■ **Goals**:
**A.** Translate this sentence from the forum thread on backyard fencing into Spanish: "I'm thinking of using deer fencing & landscape timbers for the yard fence..."
**B.** Rewrite the forum thread on backyard fencing, starting with "## jwhitty (Jul" and going on through "Thoughts & comments...;-)????", and put "hen house" wherever "coop" appears.

■ **Text segment**:
_____
Thanks for all the info! I'm thinking of using deer fencing & landscape timbers for the yard fence... My backyard is closed in on 3 sides except for the driveway side where you pull around tithe back... The very back of the property is a brick wall with wooden fence on the sides... I shouldn't need more than a 100 ft of deer fencing to close it in & tie into the existing fences.... Thoughts & comments on using deer fencing would be appreciated... I plan on using the siding I have left over in 2 ft X6 ft sections & screwing into the bottom of the timbers when the fence is done.. Ill let it overlap the ground & cover it up with rock from my yard....


----------



## jwhitty (Jul 25, 2013)

My back yard is rock mostly but ire moved a big section of the rock to put in top soil & I'm going to plant something they can scratch like chickweed or some other type of year round clover.... When I get the coop done ill dig a trench around it & bury it a little in the ground & heap the rock up next to the coop to keep out night creepers... I purposefully left the sheet medal hang down lower than the swing set frame ski can bury it in the rock... Thoughts & comments...;-)????


----------



## MamaHen (Apr 15, 2013)

jwhitty said:


> Thanks for all the info! I'm thinking of using deer fencing & landscape timbers for the yard fence... My backyard is closed in on 3 sides except for the driveway side where you pull around tithe back... The very back of the property is a brick wall with wooden fence on the sides... I shouldn't need more than a 100 ft of deer fencing to close it in & tie into the existing fences.... Thoughts & comments on using deer fencing would be appreciated... I plan on using the siding I have left over in 2 ft X6 ft sections & screwing into the bottom of the timbers when the fence is done.. Ill let it overlap the ground & cover it up with rock from my yard....
_____
■ **Information supplied**:

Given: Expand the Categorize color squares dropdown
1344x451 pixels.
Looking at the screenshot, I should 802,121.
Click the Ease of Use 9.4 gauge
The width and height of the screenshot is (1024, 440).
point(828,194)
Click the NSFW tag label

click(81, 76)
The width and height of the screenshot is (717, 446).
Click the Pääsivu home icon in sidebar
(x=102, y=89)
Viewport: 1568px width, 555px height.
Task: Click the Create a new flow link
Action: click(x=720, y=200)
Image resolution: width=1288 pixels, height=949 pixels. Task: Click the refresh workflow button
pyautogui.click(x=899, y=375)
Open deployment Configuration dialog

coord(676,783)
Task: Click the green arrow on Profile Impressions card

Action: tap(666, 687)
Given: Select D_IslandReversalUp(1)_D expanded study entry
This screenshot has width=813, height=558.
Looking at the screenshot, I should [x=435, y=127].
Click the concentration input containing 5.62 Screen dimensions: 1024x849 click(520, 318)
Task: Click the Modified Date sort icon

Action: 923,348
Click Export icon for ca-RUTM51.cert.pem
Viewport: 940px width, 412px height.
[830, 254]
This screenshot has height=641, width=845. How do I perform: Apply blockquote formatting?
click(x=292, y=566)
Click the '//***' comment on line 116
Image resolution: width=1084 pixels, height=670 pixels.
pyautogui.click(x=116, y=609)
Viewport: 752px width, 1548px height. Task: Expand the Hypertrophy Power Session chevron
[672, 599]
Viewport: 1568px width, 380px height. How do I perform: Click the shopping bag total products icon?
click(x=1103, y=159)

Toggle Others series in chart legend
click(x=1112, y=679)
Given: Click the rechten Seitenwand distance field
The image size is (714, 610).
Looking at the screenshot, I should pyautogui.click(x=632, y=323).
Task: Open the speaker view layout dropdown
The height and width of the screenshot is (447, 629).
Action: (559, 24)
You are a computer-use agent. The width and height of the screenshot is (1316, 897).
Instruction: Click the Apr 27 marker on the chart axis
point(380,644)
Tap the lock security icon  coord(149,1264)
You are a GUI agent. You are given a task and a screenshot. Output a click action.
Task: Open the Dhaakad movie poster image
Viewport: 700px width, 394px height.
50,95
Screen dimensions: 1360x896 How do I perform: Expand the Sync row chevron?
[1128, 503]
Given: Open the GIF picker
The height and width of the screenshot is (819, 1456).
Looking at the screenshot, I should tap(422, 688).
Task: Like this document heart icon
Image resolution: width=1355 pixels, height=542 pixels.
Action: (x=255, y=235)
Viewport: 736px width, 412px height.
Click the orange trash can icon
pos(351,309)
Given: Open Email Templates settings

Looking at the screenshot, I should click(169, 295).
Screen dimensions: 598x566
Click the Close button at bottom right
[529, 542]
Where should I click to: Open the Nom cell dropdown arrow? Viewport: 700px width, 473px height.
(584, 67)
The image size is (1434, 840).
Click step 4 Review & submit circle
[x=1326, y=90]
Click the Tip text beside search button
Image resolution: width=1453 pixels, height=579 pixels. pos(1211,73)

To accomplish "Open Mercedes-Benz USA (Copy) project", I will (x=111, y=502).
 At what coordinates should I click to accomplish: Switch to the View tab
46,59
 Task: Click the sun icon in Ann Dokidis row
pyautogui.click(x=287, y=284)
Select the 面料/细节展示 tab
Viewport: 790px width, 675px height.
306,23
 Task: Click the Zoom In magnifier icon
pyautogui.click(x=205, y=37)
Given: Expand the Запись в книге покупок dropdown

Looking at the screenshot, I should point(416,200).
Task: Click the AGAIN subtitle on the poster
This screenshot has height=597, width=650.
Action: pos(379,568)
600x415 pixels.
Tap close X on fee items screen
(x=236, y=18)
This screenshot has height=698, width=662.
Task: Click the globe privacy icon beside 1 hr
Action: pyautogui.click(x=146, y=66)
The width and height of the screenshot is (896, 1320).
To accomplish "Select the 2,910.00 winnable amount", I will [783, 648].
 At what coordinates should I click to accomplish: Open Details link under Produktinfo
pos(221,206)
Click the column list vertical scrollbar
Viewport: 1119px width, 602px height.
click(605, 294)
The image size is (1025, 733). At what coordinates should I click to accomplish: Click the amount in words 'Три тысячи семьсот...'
_____
■ **Solutions to the exercise**:
**A.** Estoy pensando en usar malla para ciervos y traviesas de madera para jardín para la cerca del patio...

**B.**
## jwhitty (Jul 25, 2013)

My back yard is rock mostly but ire moved a big section of the rock to put in top soil & I'm going to plant something they can scratch like chickweed or some other type of year round clover.... When I get the hen house done ill dig a trench around it & bury it a little in the ground & heap the rock up next to the hen house to keep out night creepers... I purposefully left the sheet medal hang down lower than the swing set frame ski can bury it in the rock... Thoughts & comments...;-)????